L'habitude des réseaux sociaux
Plus largement encore, WikiLeaks est auréolé de la valeur de la «transparence». Certes, cette notion fait l’objet de polémiques et elle génère une méfiance (grandissante?) à l’égard des réseaux sociaux où beaucoup de données personnelles naviguent à l’aventure. Mais il semble que seules les générations vieillissantes défendent farouchement les vertus du secret tant pour la vie privée que pour la vie des Etats, et décèlent dans l’obsession du dévoilement permanent une potentialité de dictature. Les jeunes, au contraire, pratiquent volontiers la transparence. Lorsque l’on regarde leur comportement dans les réseaux sociaux, cette attitude semble répandue, car elle apparaît comme un gage d’authenticité des rapports humains. Ainsi 85% des 18-24 ans mettent en ligne leur nom de famille, 86% déposent des photographies d’eux-mêmes, 65% des photos de leurs proches, 79% y dévoilent leurs passions ou leurs intérêts personnels, 51% dévoilent leur orientation sexuelle, 42% mettent leur CV —tous ces scores dégringolent après 25 ans, et se réduisent encore plus au fur et à mesure que l’on avance en âge.

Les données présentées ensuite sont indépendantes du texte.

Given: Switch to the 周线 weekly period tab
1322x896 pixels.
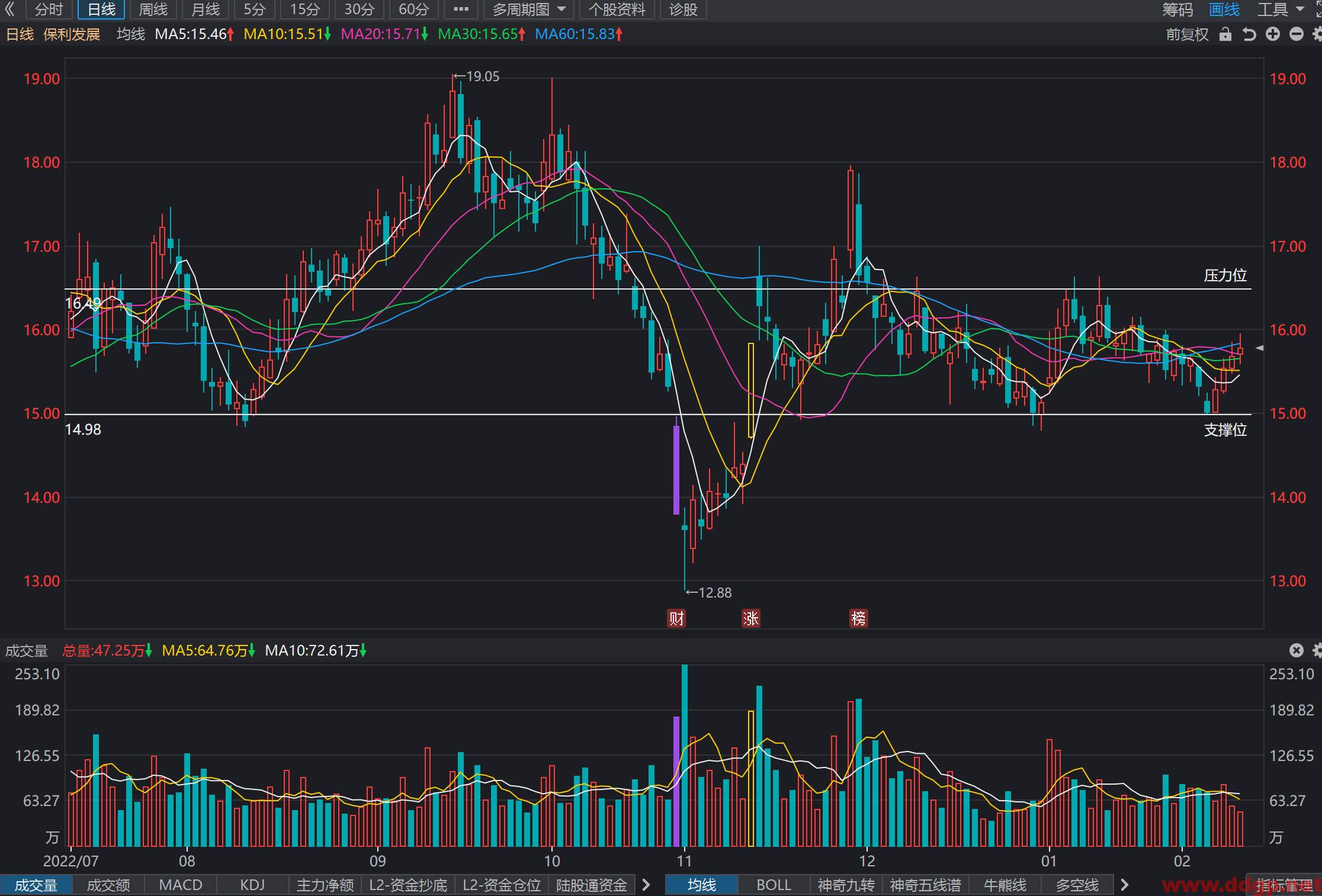Looking at the screenshot, I should (153, 9).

Parallèlement, ces données personnelles sont rendues visibles aux seuls amis pour 43% des 18-24 ans –un chiffre qui peut paraître faible, mais qui, curieusement, est supérieur à celui des autres catégories d’âge, pour des raisons techniques: ils maitrisent mieux les paramètres de confidentialité que les autres (étude Ifop 2010 sur les réseaux sociaux). Une étude européenne sur les 9-16 ans conclut aussi à cet esprit d’ouverture: «Il semble tout à fait commun que les enfants mettent sur les réseaux sociaux des informations qui permettent de les identifier (nom de famille, photos, numéro de téléphone, âge, école, etc); et 40 % d’entre eux réservent ces informations à leurs seuls amis» (Risk and safety on the Internet, The perspective of European children, The London School of Economics and Political Science, 2010).

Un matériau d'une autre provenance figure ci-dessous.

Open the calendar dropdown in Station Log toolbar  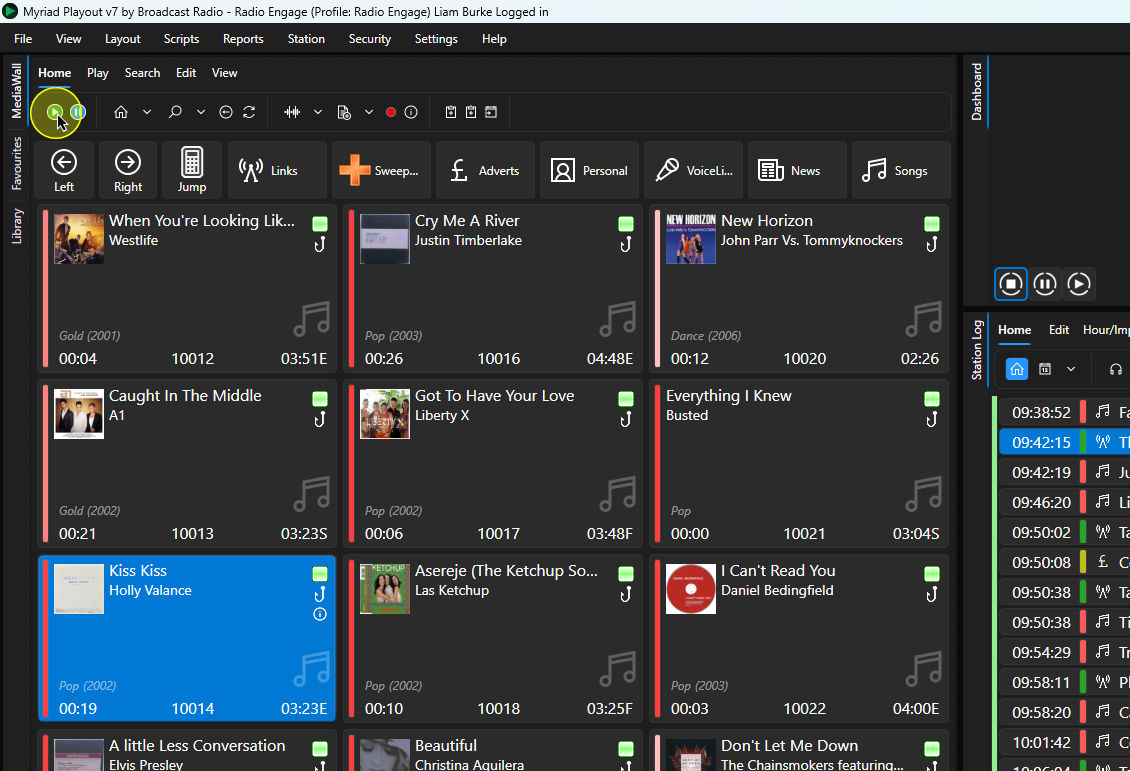(x=1071, y=369)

Le dévoilement de l’intimité, dans les pays occidentaux, n’a cessé de se développer par le canal des médias de masse depuis plus de cinquante ans (de Ménie Grégoire sur RTL à la téléréalité d’aujourd’hui). Les allées du pouvoir font l’objet d’une exploration sans cesse plus inquisitrice via la multiplication des informateurs anonymes. Internet active le projet d’une société transparente à elle-même –même si cet idéal de transparence est loin de rencontrer une unanimité. Au final, WikiLeaks participe de cette quête éperdue, de cet aphrodisiaque: plonger dans le tréfonds des secrets.